Defined benefit (DB) pension plans in Canada face many challenges and have been a thorn in the side of employers in recent years.
With DB plans, employers need to manage the assets and risks of the plans in the face of issues such as unpredictable life expectancies, volatile investment returns in an uncertain economy and changing accounting rules.
The good news is there are several solutions available to help plan sponsors reduce some of the DB plan pain.
What is de-risking?
De-risking is the new buzzword in DB plan circles. Recent events have highlighted the risks inherent in many DB plans. Key risks include operational risk, investment risk, longevity risk and inflation risk (for indexed plans).
Pension de-risking means implementing strategies to remove or reduce these risks so employers can focus on the core business. Strategies range from retaining the risks (but better managing them) to fully transferring them to an insurer.
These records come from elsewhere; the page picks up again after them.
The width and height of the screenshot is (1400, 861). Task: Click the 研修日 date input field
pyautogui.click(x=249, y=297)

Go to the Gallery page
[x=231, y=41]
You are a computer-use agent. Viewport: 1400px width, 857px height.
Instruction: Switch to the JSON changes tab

Employers around the world are de-risking pension plans to reduce the volatility of cash contributions and earnings per share, and to reduce management time and attention for the DB plan.
Employers in the United Kingdom have been on the de-risking journey for many years, and the numbers are staggering — since 2006, more than £40 billion ($64.6 billion) of U.K. DB pension liabilities have been transferred to insurance companies.
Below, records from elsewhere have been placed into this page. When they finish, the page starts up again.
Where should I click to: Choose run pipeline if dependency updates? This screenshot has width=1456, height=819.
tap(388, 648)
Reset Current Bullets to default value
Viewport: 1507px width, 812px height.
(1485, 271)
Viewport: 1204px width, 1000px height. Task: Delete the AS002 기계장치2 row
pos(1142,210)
Canadian employers are just beginning the journey and, as more plans take action, many developments are expected. In 2011, $1.4 billion of pension liabilities was transferred to Canadian insurers — the largest amount seen in one year.
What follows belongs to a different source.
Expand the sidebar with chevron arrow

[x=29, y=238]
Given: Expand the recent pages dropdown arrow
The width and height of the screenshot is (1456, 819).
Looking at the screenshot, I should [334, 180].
Why is de-risking gaining momentum?
There are several reasons why de-risking is gaining momentum.
The impact of pension risk can be significant: For example, longevity risk can have material financial consequences. A one-year increase in life expectancy can increase pension liabilities by three per cent to four per cent.
But one year may not be enough. It’s estimated curing three major diseases (heart disease, cancer and respiratory disease) would increase life expectancy by six years, according to a 2007 study led by Vladimir Kaishev of the Cass Business School at City University London in the U.K.
Solutions are becoming more affordable: The rate of return on an annuity can be higher than the expected rate of return on a matching bond portfolio. This means the longevity and investment risk protection provided by annuities can be free.
Benefit security: Insurance companies are highly regulated and carefully managed to ensure employees’ benefits are well-protected. Pension risk is reduced and employers can do what they do best and focus on the core business.
De-risking can improve share price: U.K. companies that have de-risked their pension plans enjoy an average increase of more than 10 per cent in their share price, according to DB Pension Plan De-Risking by Kelvin Wilson at Grant Thornton in 2011. Removing pension risk reduces future earnings volatility and allows management to concentrate on the core business.
High-profile companies are taking action: In June, General Motors announced it was de-risking its salaried pension plan and reducing its pension obligations by US$26 billion through a combination of lump sums and annuities. This is the largest pension de-risking transaction ever announced. It signals a shift in the way organizations think about pension obligations.
There is no single solution or quick fix to de-thorn or de-risk Canadian DB plans. While the road to lower risk can be a long one, it’s important to start the journey and take advantage of the de-risking opportunities that are now available — before market volatility or regulatory changes create new, unforeseen pains.
Employers need to take action or DB pension plan pain may be with them for years to come.